CHARLESTON, W.Va. — Gov. Earl Ray Tomblin announced Thursday evening he’s instructed the state Department of Education and West Virginia National Guard to do additional water testing in the school buildings impacted by the Jan. 9 chemical spill and the water emergency that followed.
The testing will be done this weekend under 2 parts per billion in parts of nine counties.
“We have been testing water in all of our schools at the governor’s more stringent level of 10 parts per billion which is 100 times more rigorous than Centers for Disease Control & Prevention’s recommend level of 1 part per million,” state Adjutant General James Hoyer said in a news release. “After testing thousands of lab samples, chemists can now confidently test at 2ppb. This additional safety factor is one more example of how the governor has gone above and beyond the federal recommendations to bring added confidence to parents, students and staff to ensure the highest level of public safety.”
The test results are expected to be back by the middle of next week. If a school comes in over 2ppb it will be reflushed and retested.
State School Superintendent Jim Phares applauded the governor for taking the additional steps.
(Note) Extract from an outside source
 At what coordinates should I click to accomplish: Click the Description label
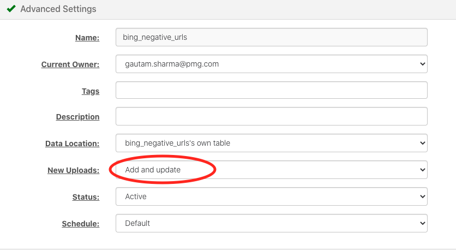click(x=77, y=117)
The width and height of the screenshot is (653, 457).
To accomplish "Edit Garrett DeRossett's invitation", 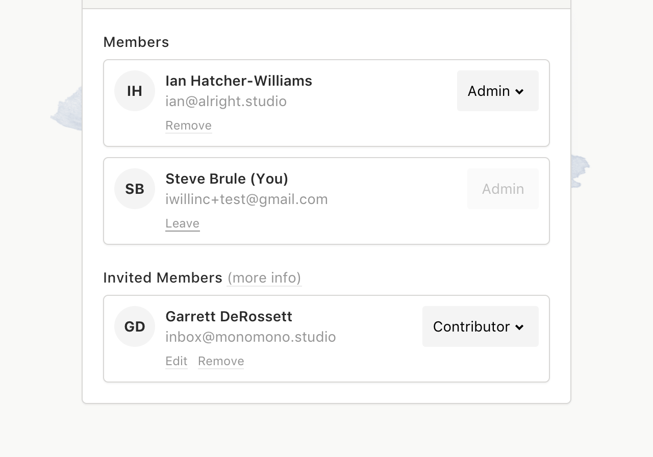I will [177, 361].
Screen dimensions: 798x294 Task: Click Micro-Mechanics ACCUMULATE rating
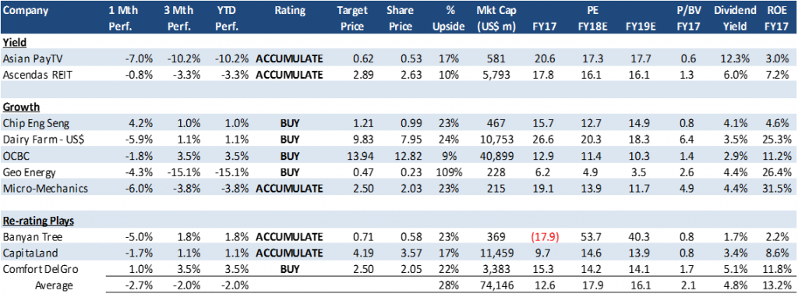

“We are taking every precaution because we know that parents trust us to keep their children safe,” Phares said.
West Virginia American Water also announced late Thursday its entire nine-county system has tested for levels of MCHM below 10 parts per billion, a level 100 times below the CDC recommended 1 part per million.
WVAWC President Jeff McIntyre said the company would continue to test the system and flush it in order to get rid of the odor that lingers.
“We share our customer’s concern and anger over the impact the Freedom Industries spill has had on our community,” McIntyre said. “We know that odor has added to their concern, regardless of levels, and we will continue to flush our distribution system to help address this issue.”